* **What needs to be done**
Reproduce each of the entries below word for word, leaving out the pictures.

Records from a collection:
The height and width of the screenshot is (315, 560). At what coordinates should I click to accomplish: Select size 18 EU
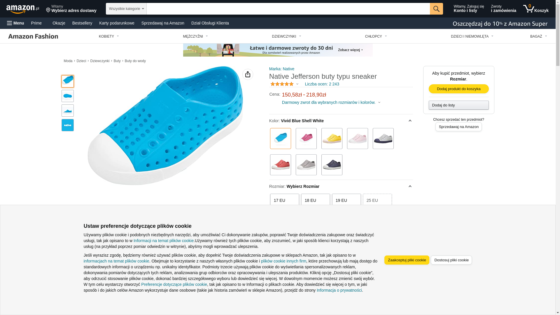[x=315, y=200]
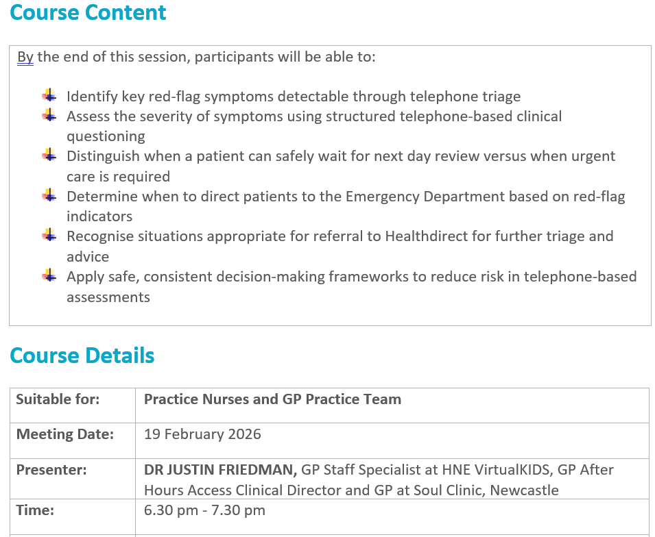Image resolution: width=655 pixels, height=537 pixels.
Task: Click the "Course Content" heading
Action: (88, 13)
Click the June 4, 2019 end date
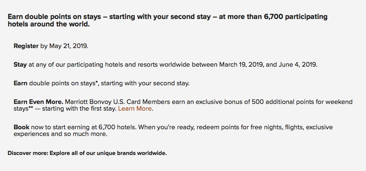 (298, 65)
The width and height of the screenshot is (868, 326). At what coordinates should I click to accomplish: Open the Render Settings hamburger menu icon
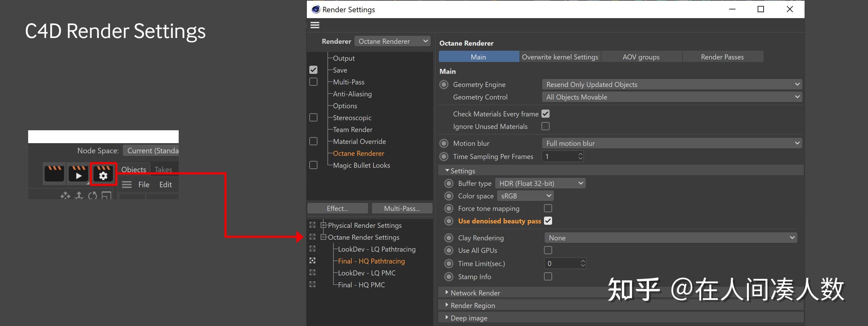pyautogui.click(x=315, y=25)
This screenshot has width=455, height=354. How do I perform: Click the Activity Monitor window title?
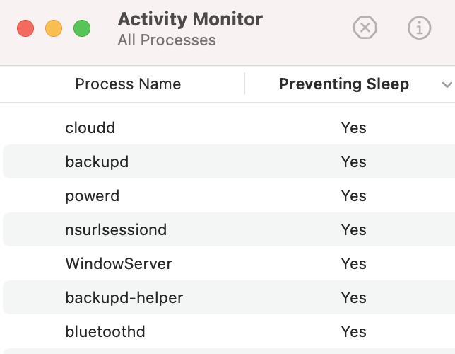[x=190, y=19]
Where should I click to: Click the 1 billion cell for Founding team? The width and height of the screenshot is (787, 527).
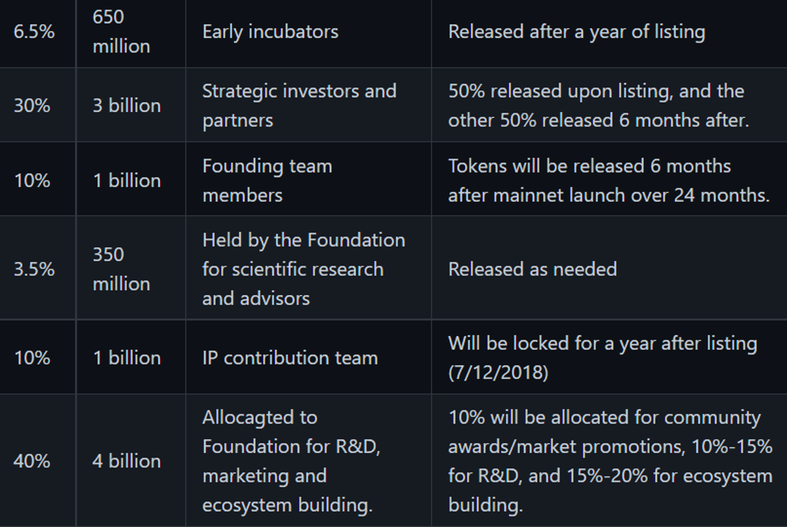pyautogui.click(x=127, y=180)
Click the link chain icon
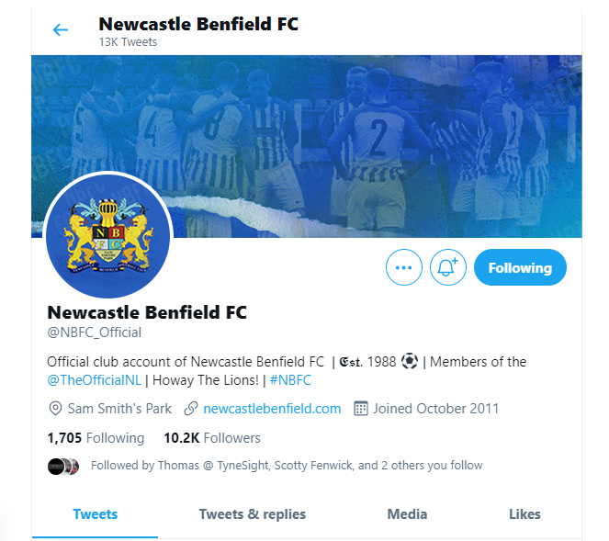 tap(191, 409)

* **Written reply**
The height and width of the screenshot is (315, 560). At what coordinates should I click to accomplish: Select size 18 EU
[x=315, y=200]
Image resolution: width=655 pixels, height=537 pixels.
Task: Click the "Course Content" heading
Action: (88, 13)
Click the June 4, 2019 end date
 (298, 65)
The width and height of the screenshot is (868, 326). At what coordinates should I click to accomplish: Open the Render Settings hamburger menu icon
pyautogui.click(x=315, y=25)
This screenshot has width=455, height=354. How do I perform: Click the Activity Monitor window title?
[x=190, y=19]
Where should I click to: Click the 1 billion cell for Founding team? The width and height of the screenshot is (787, 527).
pyautogui.click(x=127, y=180)
Click the link chain icon
 tap(191, 409)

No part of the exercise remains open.